**ACTIVITY**:
Collect the lines of the entries where "crest" shows up.

**GIVEN RECORDS**:
------------------------------------------------

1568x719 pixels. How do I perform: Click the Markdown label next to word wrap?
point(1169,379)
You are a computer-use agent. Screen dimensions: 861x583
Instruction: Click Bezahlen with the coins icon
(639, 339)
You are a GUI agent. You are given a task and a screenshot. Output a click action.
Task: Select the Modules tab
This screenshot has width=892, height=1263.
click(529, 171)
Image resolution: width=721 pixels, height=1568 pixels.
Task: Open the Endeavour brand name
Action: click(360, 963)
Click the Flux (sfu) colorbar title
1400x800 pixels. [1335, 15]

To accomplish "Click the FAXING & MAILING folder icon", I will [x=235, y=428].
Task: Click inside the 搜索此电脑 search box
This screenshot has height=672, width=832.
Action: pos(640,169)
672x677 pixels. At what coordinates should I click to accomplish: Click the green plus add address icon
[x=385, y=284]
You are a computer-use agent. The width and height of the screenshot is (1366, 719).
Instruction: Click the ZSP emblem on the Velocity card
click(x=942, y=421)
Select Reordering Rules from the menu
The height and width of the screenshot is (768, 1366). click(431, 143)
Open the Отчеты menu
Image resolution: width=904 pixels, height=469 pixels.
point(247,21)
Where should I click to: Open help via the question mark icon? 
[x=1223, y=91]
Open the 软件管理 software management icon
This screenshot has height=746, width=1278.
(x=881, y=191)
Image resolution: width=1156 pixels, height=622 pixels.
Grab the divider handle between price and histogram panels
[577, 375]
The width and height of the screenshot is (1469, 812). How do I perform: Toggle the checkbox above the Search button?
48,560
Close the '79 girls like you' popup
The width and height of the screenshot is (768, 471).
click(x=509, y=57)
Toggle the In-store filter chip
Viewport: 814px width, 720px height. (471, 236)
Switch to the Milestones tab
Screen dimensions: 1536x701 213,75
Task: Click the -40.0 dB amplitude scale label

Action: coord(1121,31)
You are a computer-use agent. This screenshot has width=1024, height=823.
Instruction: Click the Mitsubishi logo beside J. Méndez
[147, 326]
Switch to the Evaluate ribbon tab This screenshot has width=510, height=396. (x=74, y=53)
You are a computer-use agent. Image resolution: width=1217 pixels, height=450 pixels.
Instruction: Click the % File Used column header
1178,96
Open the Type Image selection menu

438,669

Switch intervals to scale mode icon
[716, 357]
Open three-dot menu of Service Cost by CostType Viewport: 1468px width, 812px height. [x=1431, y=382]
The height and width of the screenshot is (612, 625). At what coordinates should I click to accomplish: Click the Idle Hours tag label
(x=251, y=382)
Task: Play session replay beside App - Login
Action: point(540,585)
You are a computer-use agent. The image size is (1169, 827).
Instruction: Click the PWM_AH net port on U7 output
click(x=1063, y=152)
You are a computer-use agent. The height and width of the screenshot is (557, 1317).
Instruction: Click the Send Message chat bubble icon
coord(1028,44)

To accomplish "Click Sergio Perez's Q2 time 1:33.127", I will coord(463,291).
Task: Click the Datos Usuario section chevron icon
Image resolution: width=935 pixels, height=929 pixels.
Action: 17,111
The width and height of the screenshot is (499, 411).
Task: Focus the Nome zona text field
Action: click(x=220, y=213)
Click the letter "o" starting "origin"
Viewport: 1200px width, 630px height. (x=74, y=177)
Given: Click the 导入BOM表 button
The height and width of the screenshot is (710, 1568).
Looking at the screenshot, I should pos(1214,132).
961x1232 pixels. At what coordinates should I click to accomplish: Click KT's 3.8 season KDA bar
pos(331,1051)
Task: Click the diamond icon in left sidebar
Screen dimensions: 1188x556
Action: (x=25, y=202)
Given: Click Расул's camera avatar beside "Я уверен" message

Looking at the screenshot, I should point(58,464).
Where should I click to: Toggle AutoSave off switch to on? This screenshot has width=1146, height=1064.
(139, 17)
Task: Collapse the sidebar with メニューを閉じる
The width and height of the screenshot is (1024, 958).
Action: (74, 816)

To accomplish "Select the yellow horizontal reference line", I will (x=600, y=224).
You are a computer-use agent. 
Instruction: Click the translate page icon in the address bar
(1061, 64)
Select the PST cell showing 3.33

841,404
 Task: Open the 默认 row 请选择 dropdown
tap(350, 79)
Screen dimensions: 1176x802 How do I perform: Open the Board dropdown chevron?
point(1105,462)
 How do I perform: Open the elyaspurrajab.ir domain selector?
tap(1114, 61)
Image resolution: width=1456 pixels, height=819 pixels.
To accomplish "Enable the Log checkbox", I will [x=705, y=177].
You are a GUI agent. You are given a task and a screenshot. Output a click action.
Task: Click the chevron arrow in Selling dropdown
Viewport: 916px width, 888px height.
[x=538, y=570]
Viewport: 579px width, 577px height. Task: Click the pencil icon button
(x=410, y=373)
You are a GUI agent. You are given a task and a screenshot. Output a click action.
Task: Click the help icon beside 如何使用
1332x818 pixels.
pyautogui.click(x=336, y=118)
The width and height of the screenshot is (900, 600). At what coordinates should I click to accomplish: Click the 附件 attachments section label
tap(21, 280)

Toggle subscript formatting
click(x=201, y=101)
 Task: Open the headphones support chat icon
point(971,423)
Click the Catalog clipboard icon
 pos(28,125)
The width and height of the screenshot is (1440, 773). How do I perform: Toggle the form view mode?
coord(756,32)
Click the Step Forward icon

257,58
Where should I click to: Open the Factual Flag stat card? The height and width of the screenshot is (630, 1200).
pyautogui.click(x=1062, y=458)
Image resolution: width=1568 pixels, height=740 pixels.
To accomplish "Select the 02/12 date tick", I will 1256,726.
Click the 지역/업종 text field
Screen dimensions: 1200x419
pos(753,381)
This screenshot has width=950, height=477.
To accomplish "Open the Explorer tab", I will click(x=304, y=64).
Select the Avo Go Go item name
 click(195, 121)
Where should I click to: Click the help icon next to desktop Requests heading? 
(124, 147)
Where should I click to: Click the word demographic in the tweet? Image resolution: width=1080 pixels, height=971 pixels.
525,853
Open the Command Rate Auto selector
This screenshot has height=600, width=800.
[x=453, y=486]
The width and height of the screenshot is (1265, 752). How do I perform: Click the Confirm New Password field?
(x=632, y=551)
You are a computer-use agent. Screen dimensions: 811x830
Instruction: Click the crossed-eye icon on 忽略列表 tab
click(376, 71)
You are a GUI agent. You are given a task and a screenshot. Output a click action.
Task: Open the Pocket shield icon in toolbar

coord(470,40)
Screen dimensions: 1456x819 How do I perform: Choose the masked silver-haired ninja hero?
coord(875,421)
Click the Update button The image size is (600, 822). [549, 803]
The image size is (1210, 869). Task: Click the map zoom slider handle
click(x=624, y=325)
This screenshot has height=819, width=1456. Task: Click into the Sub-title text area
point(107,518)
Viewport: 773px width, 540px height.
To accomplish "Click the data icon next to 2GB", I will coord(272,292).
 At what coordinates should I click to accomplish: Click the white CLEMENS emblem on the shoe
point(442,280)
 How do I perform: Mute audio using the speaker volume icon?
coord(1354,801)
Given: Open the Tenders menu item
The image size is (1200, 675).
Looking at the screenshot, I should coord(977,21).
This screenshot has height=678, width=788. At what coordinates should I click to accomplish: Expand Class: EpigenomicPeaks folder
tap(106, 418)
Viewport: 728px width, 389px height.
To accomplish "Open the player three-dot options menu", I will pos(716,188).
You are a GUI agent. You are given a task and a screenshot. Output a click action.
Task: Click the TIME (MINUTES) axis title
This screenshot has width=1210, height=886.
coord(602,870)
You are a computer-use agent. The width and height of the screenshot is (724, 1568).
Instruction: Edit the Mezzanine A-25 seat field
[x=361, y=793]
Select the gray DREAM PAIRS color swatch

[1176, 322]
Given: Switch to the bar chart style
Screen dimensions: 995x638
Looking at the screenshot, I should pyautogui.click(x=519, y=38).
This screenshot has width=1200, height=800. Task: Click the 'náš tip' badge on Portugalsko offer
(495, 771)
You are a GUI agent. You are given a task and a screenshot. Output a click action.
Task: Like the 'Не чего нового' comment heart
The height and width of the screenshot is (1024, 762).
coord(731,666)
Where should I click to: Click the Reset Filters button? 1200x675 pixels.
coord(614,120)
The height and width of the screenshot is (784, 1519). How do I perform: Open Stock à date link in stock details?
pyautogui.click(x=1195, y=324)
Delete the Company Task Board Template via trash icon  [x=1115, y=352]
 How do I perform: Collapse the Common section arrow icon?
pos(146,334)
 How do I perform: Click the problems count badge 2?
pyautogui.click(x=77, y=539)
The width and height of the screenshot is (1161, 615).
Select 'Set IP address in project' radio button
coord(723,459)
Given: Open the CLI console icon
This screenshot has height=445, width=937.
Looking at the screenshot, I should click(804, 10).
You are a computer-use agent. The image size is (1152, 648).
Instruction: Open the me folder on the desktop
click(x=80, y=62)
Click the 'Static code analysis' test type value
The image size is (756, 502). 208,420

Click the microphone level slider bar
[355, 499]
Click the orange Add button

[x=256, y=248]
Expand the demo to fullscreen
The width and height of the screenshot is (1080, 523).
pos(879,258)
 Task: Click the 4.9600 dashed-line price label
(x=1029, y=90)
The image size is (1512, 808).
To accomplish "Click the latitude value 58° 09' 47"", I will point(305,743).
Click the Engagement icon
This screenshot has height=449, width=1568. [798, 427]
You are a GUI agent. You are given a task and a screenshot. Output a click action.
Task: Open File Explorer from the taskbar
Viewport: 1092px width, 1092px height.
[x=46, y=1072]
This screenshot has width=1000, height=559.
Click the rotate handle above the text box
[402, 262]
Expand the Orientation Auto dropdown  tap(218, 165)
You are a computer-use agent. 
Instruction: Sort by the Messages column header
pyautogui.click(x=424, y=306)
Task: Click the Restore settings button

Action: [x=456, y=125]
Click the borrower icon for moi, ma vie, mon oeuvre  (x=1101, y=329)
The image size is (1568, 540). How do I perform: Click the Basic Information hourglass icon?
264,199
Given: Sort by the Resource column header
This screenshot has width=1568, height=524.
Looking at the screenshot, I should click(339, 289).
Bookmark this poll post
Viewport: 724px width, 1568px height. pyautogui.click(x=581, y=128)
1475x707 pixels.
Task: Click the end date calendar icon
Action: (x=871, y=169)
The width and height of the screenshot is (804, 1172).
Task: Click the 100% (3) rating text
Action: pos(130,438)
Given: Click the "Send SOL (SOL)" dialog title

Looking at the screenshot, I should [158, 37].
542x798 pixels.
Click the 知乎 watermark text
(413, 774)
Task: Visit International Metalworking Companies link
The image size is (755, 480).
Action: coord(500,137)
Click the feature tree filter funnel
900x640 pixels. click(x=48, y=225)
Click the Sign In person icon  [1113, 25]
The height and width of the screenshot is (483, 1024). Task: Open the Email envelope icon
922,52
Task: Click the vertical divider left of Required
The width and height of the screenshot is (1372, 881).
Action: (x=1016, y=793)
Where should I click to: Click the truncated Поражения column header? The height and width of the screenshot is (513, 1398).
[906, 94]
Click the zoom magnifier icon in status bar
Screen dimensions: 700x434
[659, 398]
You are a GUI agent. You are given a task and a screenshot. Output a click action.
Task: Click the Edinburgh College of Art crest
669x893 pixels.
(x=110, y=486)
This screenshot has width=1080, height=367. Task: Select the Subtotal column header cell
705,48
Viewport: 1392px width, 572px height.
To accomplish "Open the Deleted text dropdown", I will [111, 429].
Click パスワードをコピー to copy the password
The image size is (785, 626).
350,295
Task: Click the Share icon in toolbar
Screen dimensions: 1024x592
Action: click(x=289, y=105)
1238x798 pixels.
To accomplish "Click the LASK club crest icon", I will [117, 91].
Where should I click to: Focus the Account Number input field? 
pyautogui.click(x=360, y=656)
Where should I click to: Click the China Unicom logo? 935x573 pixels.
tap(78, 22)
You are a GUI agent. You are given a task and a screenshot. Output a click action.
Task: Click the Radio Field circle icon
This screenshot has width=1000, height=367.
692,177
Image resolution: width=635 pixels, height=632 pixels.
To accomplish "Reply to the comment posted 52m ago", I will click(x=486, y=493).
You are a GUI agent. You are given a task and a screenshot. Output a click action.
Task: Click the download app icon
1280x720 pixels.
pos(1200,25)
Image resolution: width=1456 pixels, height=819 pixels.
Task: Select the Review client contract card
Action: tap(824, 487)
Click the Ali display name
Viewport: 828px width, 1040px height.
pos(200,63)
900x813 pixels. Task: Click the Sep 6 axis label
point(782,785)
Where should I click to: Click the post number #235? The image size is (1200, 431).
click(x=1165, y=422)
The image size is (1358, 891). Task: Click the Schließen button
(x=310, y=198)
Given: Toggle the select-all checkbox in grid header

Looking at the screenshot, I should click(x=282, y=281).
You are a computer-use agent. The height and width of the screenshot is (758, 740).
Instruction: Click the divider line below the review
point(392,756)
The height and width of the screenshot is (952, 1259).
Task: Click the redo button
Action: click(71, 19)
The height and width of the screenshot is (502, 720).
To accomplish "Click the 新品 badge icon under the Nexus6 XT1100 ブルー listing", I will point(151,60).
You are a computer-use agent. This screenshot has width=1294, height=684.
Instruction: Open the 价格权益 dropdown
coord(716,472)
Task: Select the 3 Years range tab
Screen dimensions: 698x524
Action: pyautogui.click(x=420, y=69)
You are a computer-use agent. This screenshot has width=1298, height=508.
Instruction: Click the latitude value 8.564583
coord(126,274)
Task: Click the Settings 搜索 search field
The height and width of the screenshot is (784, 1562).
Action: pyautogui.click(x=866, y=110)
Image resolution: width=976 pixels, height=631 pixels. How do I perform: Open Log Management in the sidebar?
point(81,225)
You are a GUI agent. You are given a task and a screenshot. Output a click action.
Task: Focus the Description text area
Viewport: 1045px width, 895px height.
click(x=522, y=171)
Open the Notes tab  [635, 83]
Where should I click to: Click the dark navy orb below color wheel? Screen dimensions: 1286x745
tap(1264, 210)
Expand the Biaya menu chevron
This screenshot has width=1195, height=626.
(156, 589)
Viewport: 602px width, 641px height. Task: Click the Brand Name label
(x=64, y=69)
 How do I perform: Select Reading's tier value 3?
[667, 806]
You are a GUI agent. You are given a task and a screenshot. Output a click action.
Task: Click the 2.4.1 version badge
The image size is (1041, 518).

------------------------------------------------

**EXERCISE ANSWER**:
Task: Click the Edinburgh College of Art crest
To accomplish "Click the LASK club crest icon", I will [117, 91].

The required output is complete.